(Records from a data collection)
_ _ _ _ _ _ _
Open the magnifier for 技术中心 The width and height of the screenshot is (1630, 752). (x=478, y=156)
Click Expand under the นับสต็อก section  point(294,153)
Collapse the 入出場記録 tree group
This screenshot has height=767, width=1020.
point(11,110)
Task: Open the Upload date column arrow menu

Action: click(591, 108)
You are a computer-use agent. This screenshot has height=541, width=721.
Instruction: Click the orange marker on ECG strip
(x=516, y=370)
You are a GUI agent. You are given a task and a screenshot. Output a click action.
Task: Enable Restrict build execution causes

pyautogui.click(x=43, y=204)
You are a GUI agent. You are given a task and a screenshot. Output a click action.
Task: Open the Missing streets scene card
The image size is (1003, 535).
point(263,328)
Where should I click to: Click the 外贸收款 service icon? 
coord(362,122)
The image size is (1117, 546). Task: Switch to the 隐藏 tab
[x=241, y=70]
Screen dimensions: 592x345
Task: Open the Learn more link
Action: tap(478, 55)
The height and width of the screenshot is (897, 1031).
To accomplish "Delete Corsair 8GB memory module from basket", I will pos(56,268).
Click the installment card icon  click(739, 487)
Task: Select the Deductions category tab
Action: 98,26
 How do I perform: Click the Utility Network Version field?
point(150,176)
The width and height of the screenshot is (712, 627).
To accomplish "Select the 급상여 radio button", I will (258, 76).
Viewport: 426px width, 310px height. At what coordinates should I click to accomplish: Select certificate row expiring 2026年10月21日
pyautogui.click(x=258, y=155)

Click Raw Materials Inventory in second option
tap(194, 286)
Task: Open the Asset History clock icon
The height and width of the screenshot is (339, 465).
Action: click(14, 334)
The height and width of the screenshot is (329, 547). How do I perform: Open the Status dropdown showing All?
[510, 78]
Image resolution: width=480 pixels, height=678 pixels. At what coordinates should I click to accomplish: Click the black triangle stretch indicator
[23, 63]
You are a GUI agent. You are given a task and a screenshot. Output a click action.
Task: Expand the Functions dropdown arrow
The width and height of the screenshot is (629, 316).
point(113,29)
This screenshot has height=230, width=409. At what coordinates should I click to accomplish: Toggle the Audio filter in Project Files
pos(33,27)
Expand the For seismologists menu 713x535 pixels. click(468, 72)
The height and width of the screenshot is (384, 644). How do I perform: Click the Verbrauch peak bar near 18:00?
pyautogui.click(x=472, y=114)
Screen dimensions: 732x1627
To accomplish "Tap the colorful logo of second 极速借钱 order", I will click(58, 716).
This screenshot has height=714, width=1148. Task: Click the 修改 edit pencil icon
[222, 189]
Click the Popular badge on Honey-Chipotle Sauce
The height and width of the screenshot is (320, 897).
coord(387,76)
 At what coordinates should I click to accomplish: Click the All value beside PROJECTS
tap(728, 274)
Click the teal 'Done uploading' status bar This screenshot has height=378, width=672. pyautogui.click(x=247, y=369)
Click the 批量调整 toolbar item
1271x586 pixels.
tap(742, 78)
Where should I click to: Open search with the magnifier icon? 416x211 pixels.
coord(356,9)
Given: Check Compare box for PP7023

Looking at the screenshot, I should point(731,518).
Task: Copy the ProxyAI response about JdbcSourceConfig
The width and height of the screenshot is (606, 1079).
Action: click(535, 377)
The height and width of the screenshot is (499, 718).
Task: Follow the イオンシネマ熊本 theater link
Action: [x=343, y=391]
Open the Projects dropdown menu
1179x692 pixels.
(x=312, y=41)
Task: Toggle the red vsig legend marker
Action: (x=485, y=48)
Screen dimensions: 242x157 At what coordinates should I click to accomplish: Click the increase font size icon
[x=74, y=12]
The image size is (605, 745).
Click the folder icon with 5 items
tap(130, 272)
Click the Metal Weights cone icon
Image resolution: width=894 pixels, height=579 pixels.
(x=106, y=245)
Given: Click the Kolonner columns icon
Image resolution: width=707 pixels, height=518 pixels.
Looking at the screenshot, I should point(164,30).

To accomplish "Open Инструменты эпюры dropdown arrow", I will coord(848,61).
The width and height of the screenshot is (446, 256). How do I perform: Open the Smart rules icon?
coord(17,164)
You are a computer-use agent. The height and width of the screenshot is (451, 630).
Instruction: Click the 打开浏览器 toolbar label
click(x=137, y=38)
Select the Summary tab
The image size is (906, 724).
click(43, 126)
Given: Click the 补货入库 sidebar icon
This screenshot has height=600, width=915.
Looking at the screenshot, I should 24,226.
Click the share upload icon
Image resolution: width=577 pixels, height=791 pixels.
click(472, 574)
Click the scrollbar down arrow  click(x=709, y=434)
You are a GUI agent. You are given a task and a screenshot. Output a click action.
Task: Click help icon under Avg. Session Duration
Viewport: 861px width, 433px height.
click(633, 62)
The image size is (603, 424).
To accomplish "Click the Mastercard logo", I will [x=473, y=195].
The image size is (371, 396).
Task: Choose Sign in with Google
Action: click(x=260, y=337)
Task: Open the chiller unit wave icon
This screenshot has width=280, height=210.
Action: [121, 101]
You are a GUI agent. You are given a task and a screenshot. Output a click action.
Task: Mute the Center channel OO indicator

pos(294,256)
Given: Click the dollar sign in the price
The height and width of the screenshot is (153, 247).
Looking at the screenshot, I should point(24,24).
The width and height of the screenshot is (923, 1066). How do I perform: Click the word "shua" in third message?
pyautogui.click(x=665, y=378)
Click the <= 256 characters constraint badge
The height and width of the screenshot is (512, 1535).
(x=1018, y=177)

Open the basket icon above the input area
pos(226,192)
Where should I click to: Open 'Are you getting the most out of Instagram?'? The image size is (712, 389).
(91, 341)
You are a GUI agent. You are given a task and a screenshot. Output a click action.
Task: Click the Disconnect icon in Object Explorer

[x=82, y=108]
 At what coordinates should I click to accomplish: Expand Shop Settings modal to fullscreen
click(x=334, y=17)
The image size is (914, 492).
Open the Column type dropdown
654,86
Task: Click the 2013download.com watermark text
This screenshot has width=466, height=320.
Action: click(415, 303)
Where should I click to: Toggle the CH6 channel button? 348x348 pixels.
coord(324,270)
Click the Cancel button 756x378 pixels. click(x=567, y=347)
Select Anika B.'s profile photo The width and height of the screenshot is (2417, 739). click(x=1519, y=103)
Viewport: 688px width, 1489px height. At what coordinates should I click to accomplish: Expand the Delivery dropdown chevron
_ _ _ _ _ _ _
- Description of the task:
Pick out each line above that includes "under" and show it.

- Result of this exercise:
Click Expand under the นับสต็อก section  point(294,153)
Task: Click help icon under Avg. Session Duration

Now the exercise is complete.